I used Beth Dooley’s recipe from The Northern Heartland Kitchen cookbook as a guide, although applesauce is pretty easy to make without a recipe. All you need are apples, cinnamon sticks (or other spices) and liquid. I choose to not sweeten applesauce so I use water instead of apple cider and skip any additional sugar.

Last weekend I grabbed a cheap bag of Sweet 16 apples at the market and quickly realized these were not for eating raw. They were mushy and a tad mealy so I made it into another batch of applesauce. In cases like this, where the apples are too tender to peel, I’m thankful for my grandma’s food mill, which allows me to quickly chop apples, cook them down and process through the mill, skipping the tedious step of peeling. I significantly reduced the amount of liquid used in this batch, so keep an eye on the apples when they break down and add or remove liquid as needed.

(credit: Crystal Grobe)

(credit: Crystal Grobe)

Try your hand at a batch of applesauce with those remaining fall apples and instantly warm your home with the wonderful smell of cinnamon and spices.

Homemade Applesauce
Originally from The Northern Heartland Kitchen cookbook by Beth Dooley

6 large apples, chopped (cored and peeled if you don’t have a food mill)
5 cups liquid (all water or a mix of water and apple cider)
1 stick cinnamon
Pinch of freshly grated nutmeg

In a large pot, bring the apples, cider, and cinnamon stick to a boil.

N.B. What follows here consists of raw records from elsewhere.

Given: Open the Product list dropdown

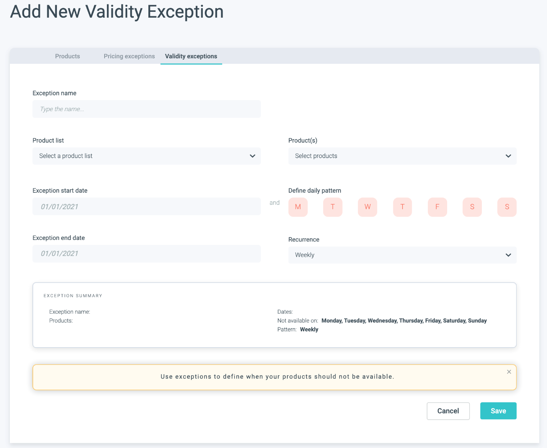Looking at the screenshot, I should tap(146, 156).
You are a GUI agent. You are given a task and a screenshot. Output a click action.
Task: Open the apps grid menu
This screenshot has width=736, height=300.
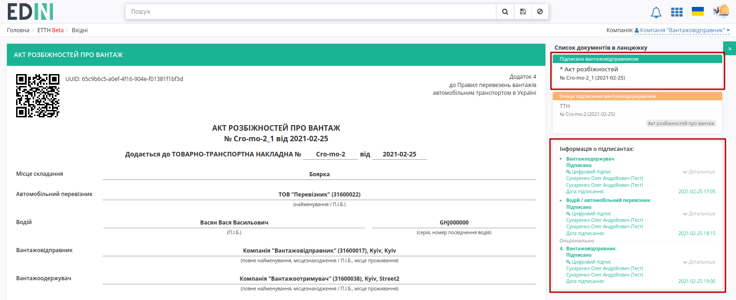(x=677, y=12)
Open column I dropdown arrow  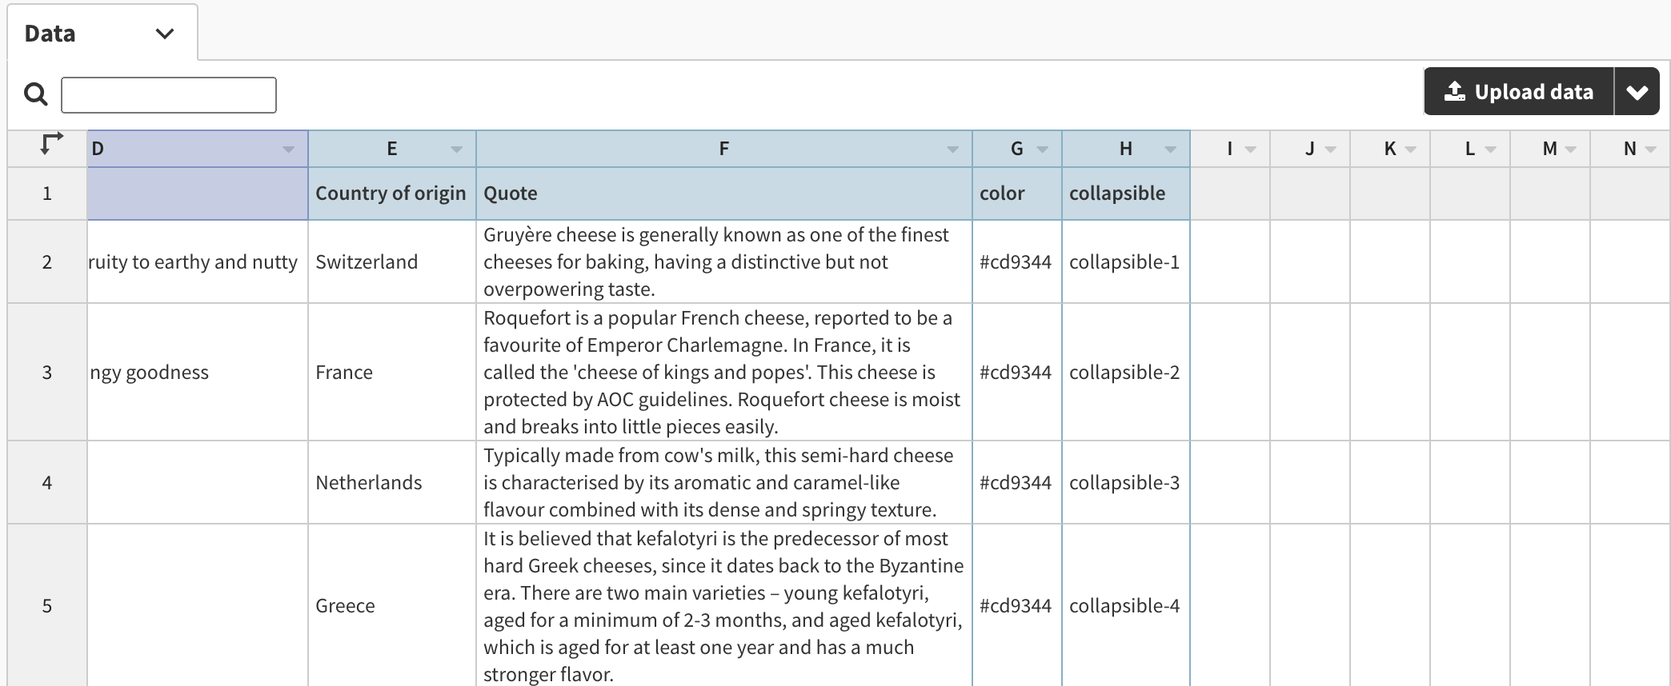1250,150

Reduce heat and simmer until apples soften and break down, stirring occasionally. Let simmer until mixture begins to thicken and adjust liquid levels as needed. This process takes 45 minutes to 1 hour.

Let cool slightly, remove cinnamon stick and run through a food mill to remove skins and seeds. Divide into containers and store in the refrigerator until ready to eat.